All agent actions are mediated by an orchestrator that validates intents against pre‑defined JSON schemas (contracts). The orchestrator enforces a strict set of invariants: claim‑before‑work, complete‑after‑work, prior‑status consistency, lock ownership, boundary discipline, and immutability of completed tasks. Any violation results in immediate rejection (fail‑closed), preventing malformed or malicious events from contaminating the log.
The event‑sourcing core ensures that the append‑only log is the single source of truth. Current audit state is reconstructed by replaying the log into materialized read models (CQRS pattern). Each event is cryptographically chained, guaranteeing tamper‑evidence. At audit termination, the orchestrator replays the entire log to verify that the derived state matches the final report, making the report auditable by construction.
A notable contribution is the inclusion of an AI/LLM security domain, which adds checks for prompt injection, model extraction, data leakage, and other threats unique to AI‑augmented development. This extends traditional OWASP Top 10 and ASVS coverage to address emerging risks in AI‑generated software.
The authors outline three research questions:
- RQ1: Can an event‑sourced execution model make agent‑assisted security audits replay‑verifiable and traceable at the level of findings, classifications, and final reports?
- RQ2: Can security review be operationalized as a structured audit process with explicit domain coverage, check‑level evidence, and risk‑oriented outputs rather than free‑form prompting?

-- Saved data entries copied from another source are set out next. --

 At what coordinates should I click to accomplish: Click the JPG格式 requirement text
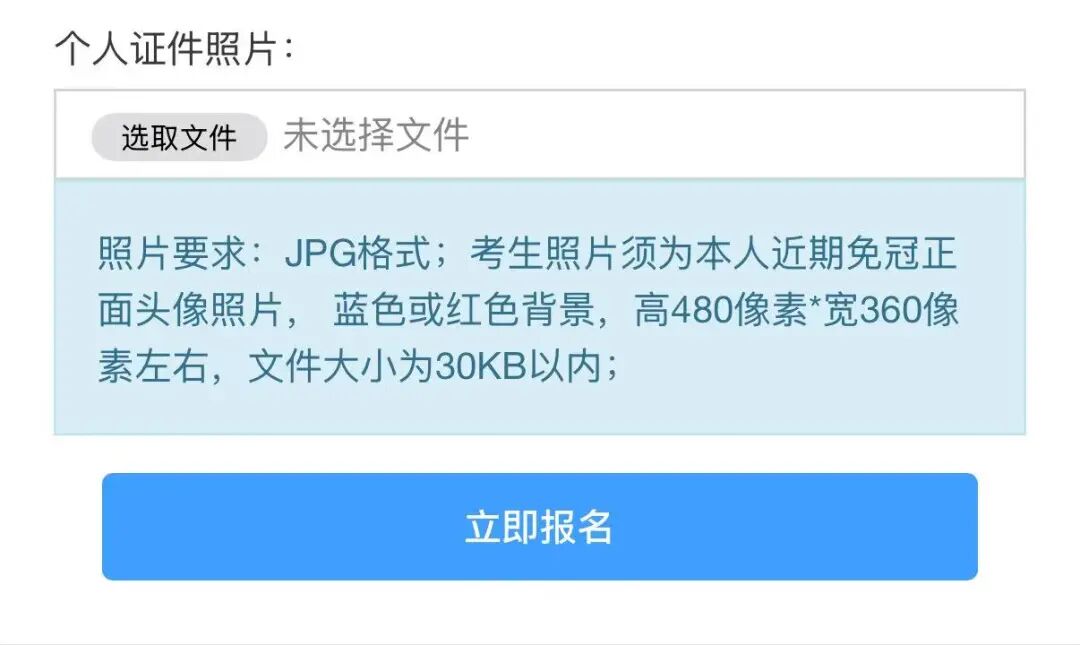tap(359, 252)
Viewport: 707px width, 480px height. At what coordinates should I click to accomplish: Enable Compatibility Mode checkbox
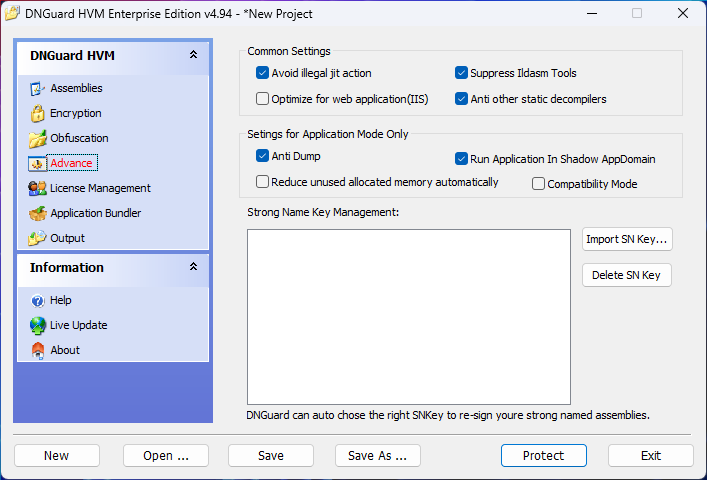tap(539, 184)
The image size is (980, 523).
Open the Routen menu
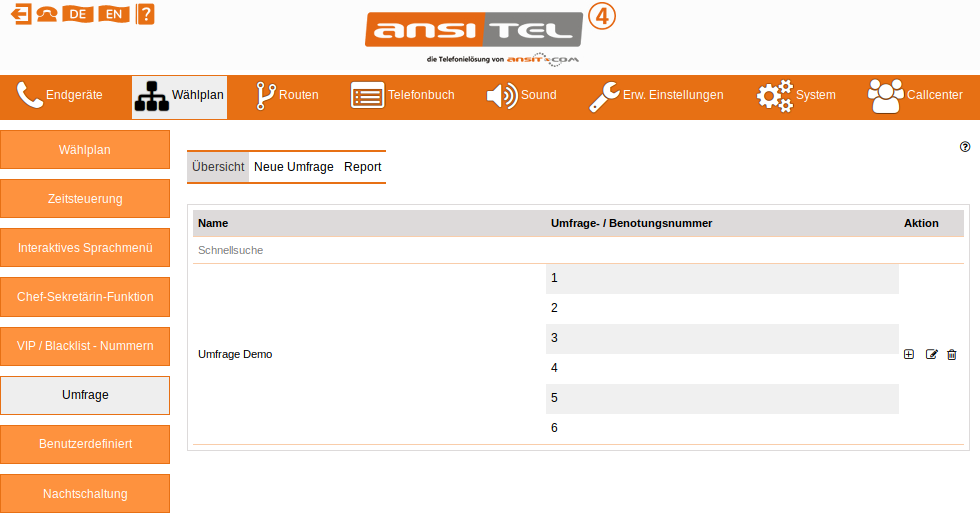coord(287,96)
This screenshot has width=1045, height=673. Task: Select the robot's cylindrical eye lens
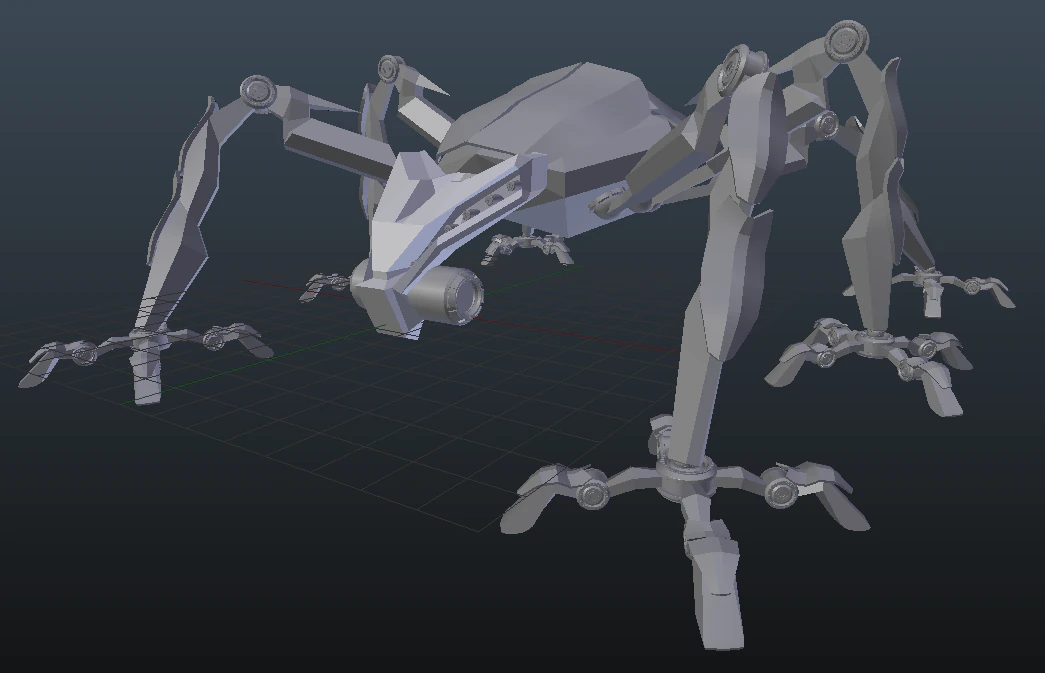(450, 294)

- RQ3: Do the artifacts produced (severity classification, risk matrix, technical fixes, executive report) provide practical value for prioritizing remediation in AI‑generated software?
Evaluation is designed around five dimensions: protocol compliance, replay‑verifiable integrity, coverage completeness, artifact completeness, and usefulness of the risk report. The plan includes two case studies of differing scale to assess both the orchestrator run and the full artifact chain.

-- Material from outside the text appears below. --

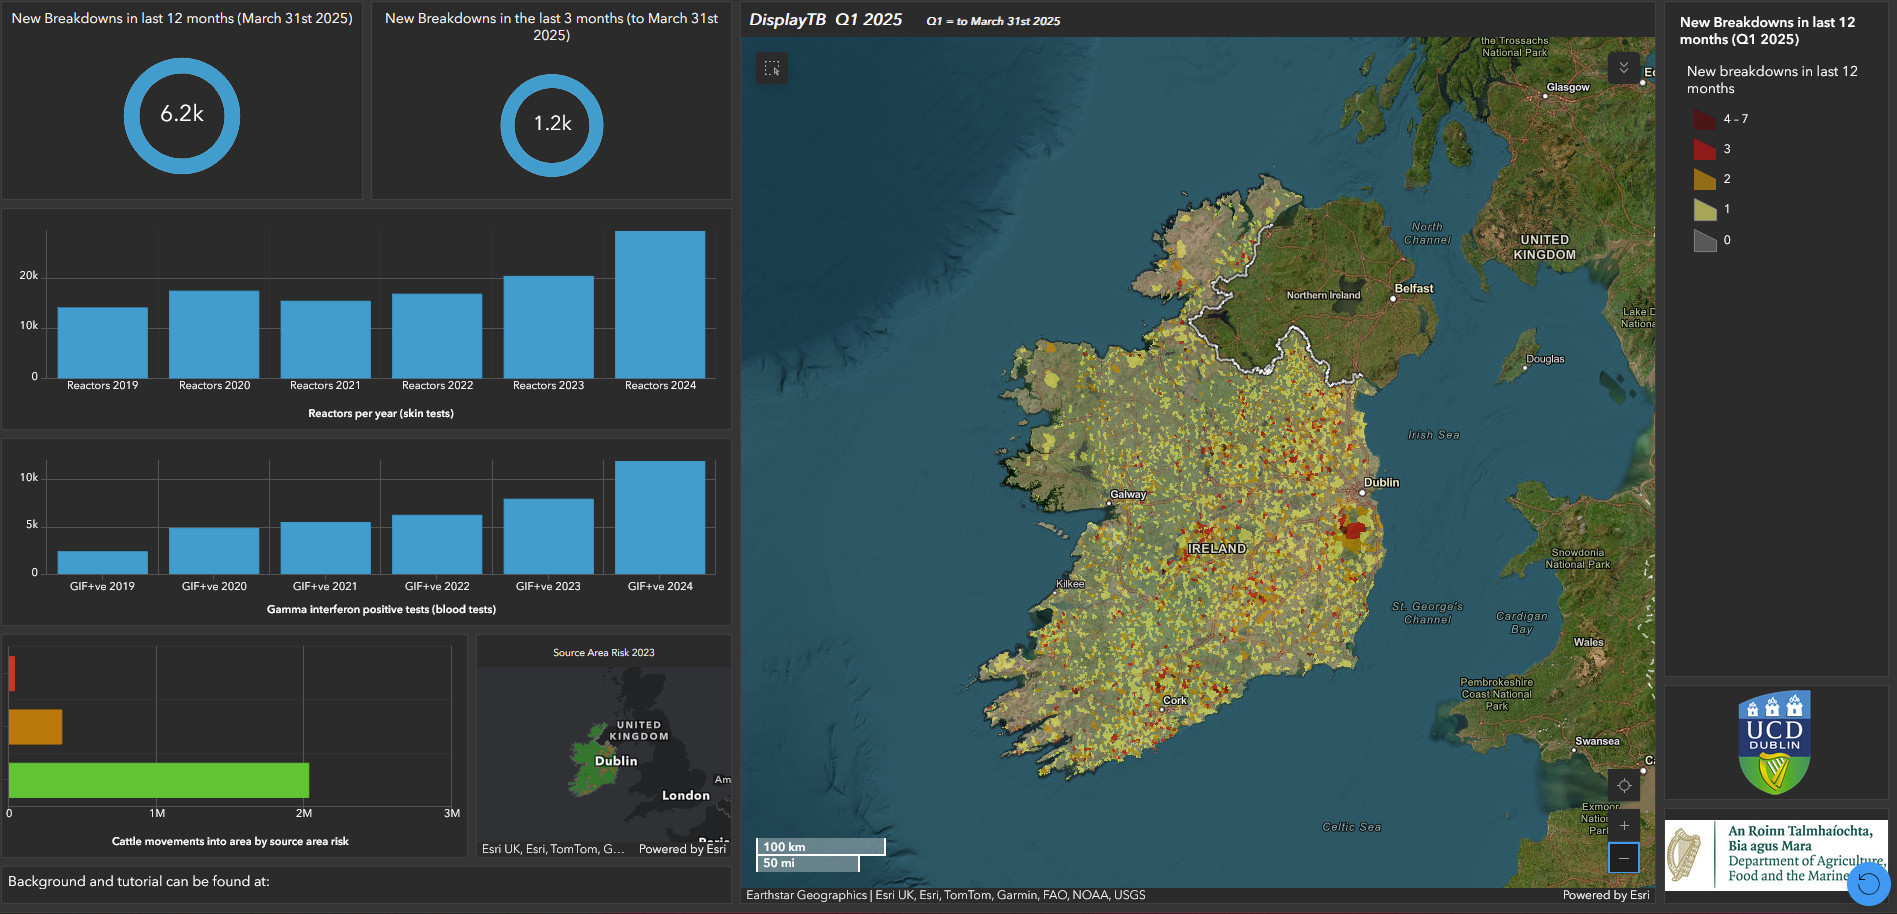This screenshot has height=914, width=1897.
Task: Click the Dublin label on the main map
Action: coord(1381,482)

Key insights from the paper include:
- Governed State Transitions: By forcing agents to emit only contract‑validated intents, the system eliminates the nondeterminism inherent in LLM text generation.
- Immutable Audit Trail: The append‑only log, combined with cryptographic hashing, provides a tamper‑evident record that can be independently verified.
- Deterministic Re‑creation: Replay of the event log guarantees that any stakeholder can reconstruct the exact audit state, ensuring reproducibility.
- Risk‑Centric Output: Structured findings feed directly into a risk matrix and executive summary, turning raw vulnerability data into actionable business decisions.
- Extensibility: The layered design (roadmap, playbooks, contracts, event store, read models) allows the same framework to be adapted for other compliance or quality‑assurance domains.
In conclusion, ESAA‑Security reframes security auditing from an ad‑hoc LLM conversation to a rigorously governed, event‑sourced workflow. This shift delivers traceability, reproducibility, and objective risk assessment, addressing the unique challenges posed by AI‑generated code while providing a foundation that can be extended to broader software governance contexts.